PROBLEM TO SOLVE: Copy out each line of the data below that contains the string "london". Matching is case-sensitive.

═══ SOURCE DATA ═══

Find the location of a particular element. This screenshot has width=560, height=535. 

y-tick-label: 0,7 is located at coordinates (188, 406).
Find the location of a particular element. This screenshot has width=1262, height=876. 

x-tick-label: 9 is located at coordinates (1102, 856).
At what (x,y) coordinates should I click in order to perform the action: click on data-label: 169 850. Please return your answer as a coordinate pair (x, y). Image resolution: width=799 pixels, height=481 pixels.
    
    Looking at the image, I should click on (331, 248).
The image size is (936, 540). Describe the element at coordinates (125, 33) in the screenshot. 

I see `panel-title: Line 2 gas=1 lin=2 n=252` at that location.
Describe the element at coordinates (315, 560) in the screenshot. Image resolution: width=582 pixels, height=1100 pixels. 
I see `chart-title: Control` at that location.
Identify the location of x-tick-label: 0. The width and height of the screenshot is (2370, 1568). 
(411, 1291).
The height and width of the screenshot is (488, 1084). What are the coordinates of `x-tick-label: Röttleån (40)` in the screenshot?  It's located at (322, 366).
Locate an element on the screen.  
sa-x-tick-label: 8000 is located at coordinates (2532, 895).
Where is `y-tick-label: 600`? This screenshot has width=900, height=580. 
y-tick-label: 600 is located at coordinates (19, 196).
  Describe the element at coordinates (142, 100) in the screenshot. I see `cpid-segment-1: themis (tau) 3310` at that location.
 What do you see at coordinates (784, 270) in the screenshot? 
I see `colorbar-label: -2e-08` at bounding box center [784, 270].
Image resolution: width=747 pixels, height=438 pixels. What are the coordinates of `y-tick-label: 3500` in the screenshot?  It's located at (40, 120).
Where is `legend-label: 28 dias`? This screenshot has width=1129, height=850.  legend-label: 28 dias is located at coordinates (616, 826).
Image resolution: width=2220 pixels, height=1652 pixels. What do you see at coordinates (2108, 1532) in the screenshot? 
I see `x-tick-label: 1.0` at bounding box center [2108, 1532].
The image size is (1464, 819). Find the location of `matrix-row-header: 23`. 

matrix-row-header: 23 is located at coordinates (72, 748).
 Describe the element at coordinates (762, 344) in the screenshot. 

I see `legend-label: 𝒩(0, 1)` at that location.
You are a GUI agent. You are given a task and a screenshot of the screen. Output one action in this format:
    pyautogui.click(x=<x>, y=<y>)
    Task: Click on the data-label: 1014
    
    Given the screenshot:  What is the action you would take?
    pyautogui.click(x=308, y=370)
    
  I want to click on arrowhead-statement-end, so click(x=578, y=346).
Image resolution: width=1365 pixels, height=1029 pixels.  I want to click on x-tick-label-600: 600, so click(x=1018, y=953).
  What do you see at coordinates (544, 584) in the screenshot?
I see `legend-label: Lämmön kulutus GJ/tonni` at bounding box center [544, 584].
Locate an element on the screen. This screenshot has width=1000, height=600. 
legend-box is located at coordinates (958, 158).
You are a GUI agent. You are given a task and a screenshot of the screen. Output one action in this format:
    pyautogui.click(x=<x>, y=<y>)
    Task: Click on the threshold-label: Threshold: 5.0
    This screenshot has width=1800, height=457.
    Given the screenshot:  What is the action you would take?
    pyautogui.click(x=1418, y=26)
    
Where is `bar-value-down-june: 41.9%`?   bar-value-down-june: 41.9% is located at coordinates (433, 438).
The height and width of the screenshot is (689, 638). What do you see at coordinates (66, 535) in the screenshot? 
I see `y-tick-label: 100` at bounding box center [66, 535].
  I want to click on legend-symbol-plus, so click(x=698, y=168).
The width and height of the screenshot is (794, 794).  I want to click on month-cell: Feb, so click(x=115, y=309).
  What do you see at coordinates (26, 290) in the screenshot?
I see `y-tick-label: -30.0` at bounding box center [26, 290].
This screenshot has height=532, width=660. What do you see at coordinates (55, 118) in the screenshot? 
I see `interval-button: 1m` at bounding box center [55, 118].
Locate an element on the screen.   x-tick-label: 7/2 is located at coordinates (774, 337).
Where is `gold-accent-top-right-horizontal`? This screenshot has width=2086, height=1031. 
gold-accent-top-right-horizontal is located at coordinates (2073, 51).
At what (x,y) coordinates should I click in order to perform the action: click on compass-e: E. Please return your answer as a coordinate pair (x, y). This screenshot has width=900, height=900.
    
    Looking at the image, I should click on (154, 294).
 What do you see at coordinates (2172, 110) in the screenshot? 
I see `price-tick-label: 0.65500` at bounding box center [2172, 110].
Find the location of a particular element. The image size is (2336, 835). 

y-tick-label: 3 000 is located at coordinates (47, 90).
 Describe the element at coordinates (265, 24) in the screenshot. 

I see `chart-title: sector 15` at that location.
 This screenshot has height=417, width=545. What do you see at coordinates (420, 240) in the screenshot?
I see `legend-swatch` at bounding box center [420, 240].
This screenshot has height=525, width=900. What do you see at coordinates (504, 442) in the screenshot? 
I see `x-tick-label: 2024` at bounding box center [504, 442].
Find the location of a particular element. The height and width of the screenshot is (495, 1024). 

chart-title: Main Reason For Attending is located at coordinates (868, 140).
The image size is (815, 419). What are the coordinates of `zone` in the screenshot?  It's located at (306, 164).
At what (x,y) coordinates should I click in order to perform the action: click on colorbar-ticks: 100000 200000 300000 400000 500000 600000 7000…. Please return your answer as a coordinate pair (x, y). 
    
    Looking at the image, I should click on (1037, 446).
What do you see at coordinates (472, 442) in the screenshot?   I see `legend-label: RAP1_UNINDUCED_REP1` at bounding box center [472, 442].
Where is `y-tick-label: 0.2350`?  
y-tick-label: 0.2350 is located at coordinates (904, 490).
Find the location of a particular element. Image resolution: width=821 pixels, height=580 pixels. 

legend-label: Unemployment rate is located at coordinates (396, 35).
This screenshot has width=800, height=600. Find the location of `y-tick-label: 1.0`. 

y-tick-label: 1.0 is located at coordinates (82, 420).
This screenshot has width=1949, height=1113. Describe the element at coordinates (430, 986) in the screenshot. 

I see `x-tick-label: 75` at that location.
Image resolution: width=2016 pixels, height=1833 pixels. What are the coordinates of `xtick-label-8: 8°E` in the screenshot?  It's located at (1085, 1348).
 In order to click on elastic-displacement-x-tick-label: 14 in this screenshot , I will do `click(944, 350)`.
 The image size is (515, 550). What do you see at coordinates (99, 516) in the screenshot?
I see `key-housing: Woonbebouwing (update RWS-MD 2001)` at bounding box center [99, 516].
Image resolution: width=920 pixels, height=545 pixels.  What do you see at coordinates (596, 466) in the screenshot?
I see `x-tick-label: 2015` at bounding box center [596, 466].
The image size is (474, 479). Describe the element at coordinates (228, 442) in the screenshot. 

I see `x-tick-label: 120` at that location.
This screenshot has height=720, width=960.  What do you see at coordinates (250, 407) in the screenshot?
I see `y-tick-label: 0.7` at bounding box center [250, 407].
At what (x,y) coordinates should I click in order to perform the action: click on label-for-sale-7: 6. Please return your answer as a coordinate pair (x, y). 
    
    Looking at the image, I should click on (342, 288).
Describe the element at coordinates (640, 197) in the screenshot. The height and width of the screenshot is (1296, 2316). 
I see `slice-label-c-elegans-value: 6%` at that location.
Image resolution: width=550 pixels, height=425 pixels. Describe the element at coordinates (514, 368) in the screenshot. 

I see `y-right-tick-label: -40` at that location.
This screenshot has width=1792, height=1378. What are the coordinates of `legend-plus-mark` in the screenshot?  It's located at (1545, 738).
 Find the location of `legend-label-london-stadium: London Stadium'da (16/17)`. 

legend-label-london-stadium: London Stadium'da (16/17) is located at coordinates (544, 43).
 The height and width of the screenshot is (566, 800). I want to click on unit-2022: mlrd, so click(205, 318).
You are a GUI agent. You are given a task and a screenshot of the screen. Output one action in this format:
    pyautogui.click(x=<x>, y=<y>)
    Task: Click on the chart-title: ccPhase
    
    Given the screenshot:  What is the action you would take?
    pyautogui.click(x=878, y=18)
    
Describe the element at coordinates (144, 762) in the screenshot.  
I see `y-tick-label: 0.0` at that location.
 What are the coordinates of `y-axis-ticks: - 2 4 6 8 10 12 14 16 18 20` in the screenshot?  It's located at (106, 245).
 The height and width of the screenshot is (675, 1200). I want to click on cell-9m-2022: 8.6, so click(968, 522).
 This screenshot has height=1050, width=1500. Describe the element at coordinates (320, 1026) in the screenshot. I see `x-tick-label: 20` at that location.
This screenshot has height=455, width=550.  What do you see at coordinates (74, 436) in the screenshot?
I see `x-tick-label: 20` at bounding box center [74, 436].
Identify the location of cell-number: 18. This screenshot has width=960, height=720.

═══

ANSWER BOX:
 Find the location of `legend-label-london-stadium: London Stadium'da (16/17)`. 
legend-label-london-stadium: London Stadium'da (16/17) is located at coordinates (544, 43).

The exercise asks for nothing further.